SPRING, Texas (KTRK) -- Once again, the high school football season in Texas arrives amid a pandemic.

Next week, University Interscholastic League (UIL) teams will begin playing regular season football games. ABC13 sports reporter Adam Winkler reached out to several local districts to learn if the face masks worn by football players on the field will be the only face coverings required at area high school football games this season.

As ABC13 has reported, several local school districts are defying Gov. Greg Abbott's orders and requiring masks on campus.

UIL published COVID-19 Risk Mitigation Guidelines just last week. In those protocols, the UIL says it will not limit capacity for spectators at games and cites the governor's executive order prohibiting school systems from requiring masks.

☆ ☆ ☆

QUESTIONS TO ANSWER
1. Translate this sentence from the article about high school football in Texas into Spanish: "As ABC13 has reported, several local school districts are defying Gov. Greg Abbott's orders and requiring masks on campus."
2. From the article about high school football in Texas, retype the passage that begins at the words "SPRING, Texas (KTRK)" and stops after the words "games this season.".
3. Extend the article about high school football in Texas by writing what comes next after its final sentence.

COLLECTED MATERIAL

☆ ☆ ☆

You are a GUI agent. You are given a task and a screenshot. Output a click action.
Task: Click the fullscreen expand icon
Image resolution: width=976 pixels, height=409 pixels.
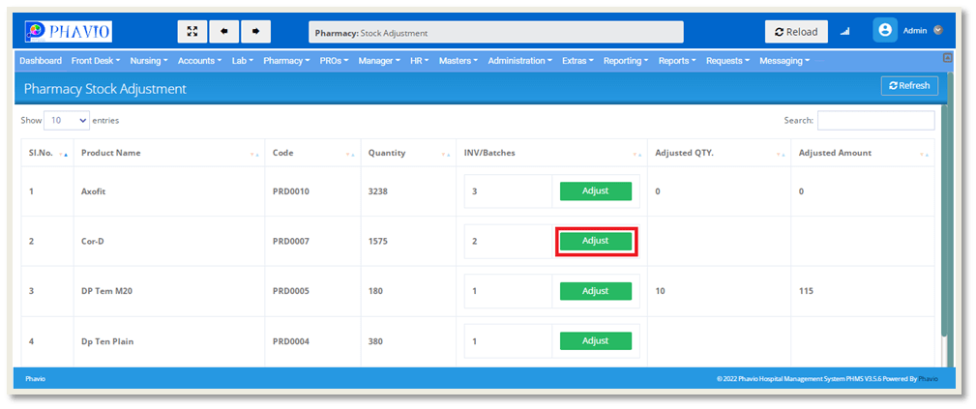(x=192, y=31)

☆ ☆ ☆

TASK ANSWERS
1. Como ha informado ABC13, varios distritos escolares locales están desafiando las órdenes del gobernador Greg Abbott y exigiendo mascarillas en los campus.

2.
SPRING, Texas (KTRK) -- Once again, the high school football season in Texas arrives amid a pandemic.

Next week, University Interscholastic League (UIL) teams will begin playing regular season football games. ABC13 sports reporter Adam Winkler reached out to several local districts to learn if the face masks worn by football players on the field will be the only face coverings required at area high school football games this season.

3.
Spring ISD is among the local districts to enforce a universal masking requirement for all staff, students, spectators and visitors on campus. But Spring ISD tells ABC13 that fans will not be required to mask up for football games, because it's an outdoor setting. In addition to following the UIL's guidelines, Spring ISD says its teams that travel to other school districts will follow any local requirements in addition to the UIL guidelines.

Klein ISD, which does not require masks on campus, says there will be no temperature checks or capacity and/or distancing restrictions at its football games.

We also checked in with Alief ISD, where masks are "strongly recommended" for students and staff. Signs at Crump Stadium, along with the public address announcers, will convey that message as well as encourage social distancing.

In response to an inquiry from ABC13, the UIL says its guidelines from Aug. 9 remain the most up to date. However, beyond that guidance, the UIL notes specific protocol decisions are to be made at the local school district level in conjunction with their public health authorities.

When asked if there were any plans to pivot from their recently-published guidelines, an official with the UIL tells ABC13 it will work closely with state officials and the organization remains adaptable should further statewide updates become necessary.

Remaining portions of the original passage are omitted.